### What this task involves
Your task is to write out all of the records once more, exactly.

### Given data
◇ ◇ ◇ ◇ ◇
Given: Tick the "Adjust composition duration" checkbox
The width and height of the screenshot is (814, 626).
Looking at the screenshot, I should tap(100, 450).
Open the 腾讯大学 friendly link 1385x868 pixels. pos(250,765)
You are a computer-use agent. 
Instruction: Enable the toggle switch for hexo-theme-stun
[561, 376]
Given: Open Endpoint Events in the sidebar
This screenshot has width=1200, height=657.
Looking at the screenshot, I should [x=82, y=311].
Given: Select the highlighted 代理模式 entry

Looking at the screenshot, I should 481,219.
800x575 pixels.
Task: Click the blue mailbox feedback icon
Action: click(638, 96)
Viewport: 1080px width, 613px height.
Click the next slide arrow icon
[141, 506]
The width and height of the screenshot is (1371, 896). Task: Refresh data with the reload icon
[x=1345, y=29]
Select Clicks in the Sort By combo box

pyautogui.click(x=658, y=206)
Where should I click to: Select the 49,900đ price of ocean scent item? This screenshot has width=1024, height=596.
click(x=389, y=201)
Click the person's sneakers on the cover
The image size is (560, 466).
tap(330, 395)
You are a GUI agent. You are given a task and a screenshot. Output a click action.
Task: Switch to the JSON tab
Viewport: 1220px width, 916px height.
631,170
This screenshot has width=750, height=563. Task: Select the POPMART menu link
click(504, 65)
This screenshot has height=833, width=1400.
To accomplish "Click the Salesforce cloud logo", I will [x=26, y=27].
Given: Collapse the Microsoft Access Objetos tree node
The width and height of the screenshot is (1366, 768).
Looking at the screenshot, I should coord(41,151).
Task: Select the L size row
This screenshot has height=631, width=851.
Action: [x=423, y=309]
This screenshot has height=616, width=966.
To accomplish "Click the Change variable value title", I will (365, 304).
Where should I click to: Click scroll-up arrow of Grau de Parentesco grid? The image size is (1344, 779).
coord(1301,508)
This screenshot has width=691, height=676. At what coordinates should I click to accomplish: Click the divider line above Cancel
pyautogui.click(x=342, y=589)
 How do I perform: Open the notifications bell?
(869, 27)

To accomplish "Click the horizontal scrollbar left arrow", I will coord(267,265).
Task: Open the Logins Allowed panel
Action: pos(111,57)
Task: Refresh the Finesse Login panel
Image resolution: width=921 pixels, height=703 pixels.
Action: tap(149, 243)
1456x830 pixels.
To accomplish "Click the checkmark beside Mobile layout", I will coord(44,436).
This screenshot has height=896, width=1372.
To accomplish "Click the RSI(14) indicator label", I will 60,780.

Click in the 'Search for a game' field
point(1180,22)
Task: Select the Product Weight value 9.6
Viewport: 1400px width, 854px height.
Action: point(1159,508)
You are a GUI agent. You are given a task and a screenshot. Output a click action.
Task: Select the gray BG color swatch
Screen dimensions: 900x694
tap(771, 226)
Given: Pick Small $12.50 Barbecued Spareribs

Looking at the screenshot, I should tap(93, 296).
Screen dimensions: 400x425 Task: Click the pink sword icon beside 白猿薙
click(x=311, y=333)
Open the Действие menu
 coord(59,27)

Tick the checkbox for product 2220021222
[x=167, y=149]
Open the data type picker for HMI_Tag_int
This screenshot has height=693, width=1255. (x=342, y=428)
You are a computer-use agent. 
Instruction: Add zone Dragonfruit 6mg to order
◇ ◇ ◇ ◇ ◇
### Task answer
Given: Tick the "Adjust composition duration" checkbox
The width and height of the screenshot is (814, 626).
Looking at the screenshot, I should tap(100, 450).
Open the 腾讯大学 friendly link 1385x868 pixels. pos(250,765)
You are a computer-use agent. 
Instruction: Enable the toggle switch for hexo-theme-stun
[561, 376]
Given: Open Endpoint Events in the sidebar
This screenshot has width=1200, height=657.
Looking at the screenshot, I should [x=82, y=311].
Given: Select the highlighted 代理模式 entry

Looking at the screenshot, I should 481,219.
800x575 pixels.
Task: Click the blue mailbox feedback icon
Action: click(638, 96)
Viewport: 1080px width, 613px height.
Click the next slide arrow icon
[141, 506]
The width and height of the screenshot is (1371, 896). Task: Refresh data with the reload icon
[x=1345, y=29]
Select Clicks in the Sort By combo box

pyautogui.click(x=658, y=206)
Where should I click to: Select the 49,900đ price of ocean scent item? This screenshot has width=1024, height=596.
click(x=389, y=201)
Click the person's sneakers on the cover
The image size is (560, 466).
tap(330, 395)
You are a GUI agent. You are given a task and a screenshot. Output a click action.
Task: Switch to the JSON tab
Viewport: 1220px width, 916px height.
631,170
This screenshot has width=750, height=563. Task: Select the POPMART menu link
click(504, 65)
This screenshot has height=833, width=1400.
To accomplish "Click the Salesforce cloud logo", I will [x=26, y=27].
Given: Collapse the Microsoft Access Objetos tree node
The width and height of the screenshot is (1366, 768).
Looking at the screenshot, I should coord(41,151).
Task: Select the L size row
This screenshot has height=631, width=851.
Action: [x=423, y=309]
This screenshot has height=616, width=966.
To accomplish "Click the Change variable value title", I will (365, 304).
Where should I click to: Click scroll-up arrow of Grau de Parentesco grid? The image size is (1344, 779).
coord(1301,508)
This screenshot has width=691, height=676. At what coordinates should I click to accomplish: Click the divider line above Cancel
pyautogui.click(x=342, y=589)
 How do I perform: Open the notifications bell?
(869, 27)

To accomplish "Click the horizontal scrollbar left arrow", I will coord(267,265).
Task: Open the Logins Allowed panel
Action: pos(111,57)
Task: Refresh the Finesse Login panel
Image resolution: width=921 pixels, height=703 pixels.
Action: tap(149, 243)
1456x830 pixels.
To accomplish "Click the checkmark beside Mobile layout", I will coord(44,436).
This screenshot has height=896, width=1372.
To accomplish "Click the RSI(14) indicator label", I will 60,780.

Click in the 'Search for a game' field
point(1180,22)
Task: Select the Product Weight value 9.6
Viewport: 1400px width, 854px height.
Action: point(1159,508)
You are a GUI agent. You are given a task and a screenshot. Output a click action.
Task: Select the gray BG color swatch
Screen dimensions: 900x694
tap(771, 226)
Given: Pick Small $12.50 Barbecued Spareribs

Looking at the screenshot, I should tap(93, 296).
Screen dimensions: 400x425 Task: Click the pink sword icon beside 白猿薙
click(x=311, y=333)
Open the Действие menu
 coord(59,27)

Tick the checkbox for product 2220021222
[x=167, y=149]
Open the data type picker for HMI_Tag_int
This screenshot has height=693, width=1255. (x=342, y=428)
You are a computer-use agent. 
Instruction: Add zone Dragonfruit 6mg to order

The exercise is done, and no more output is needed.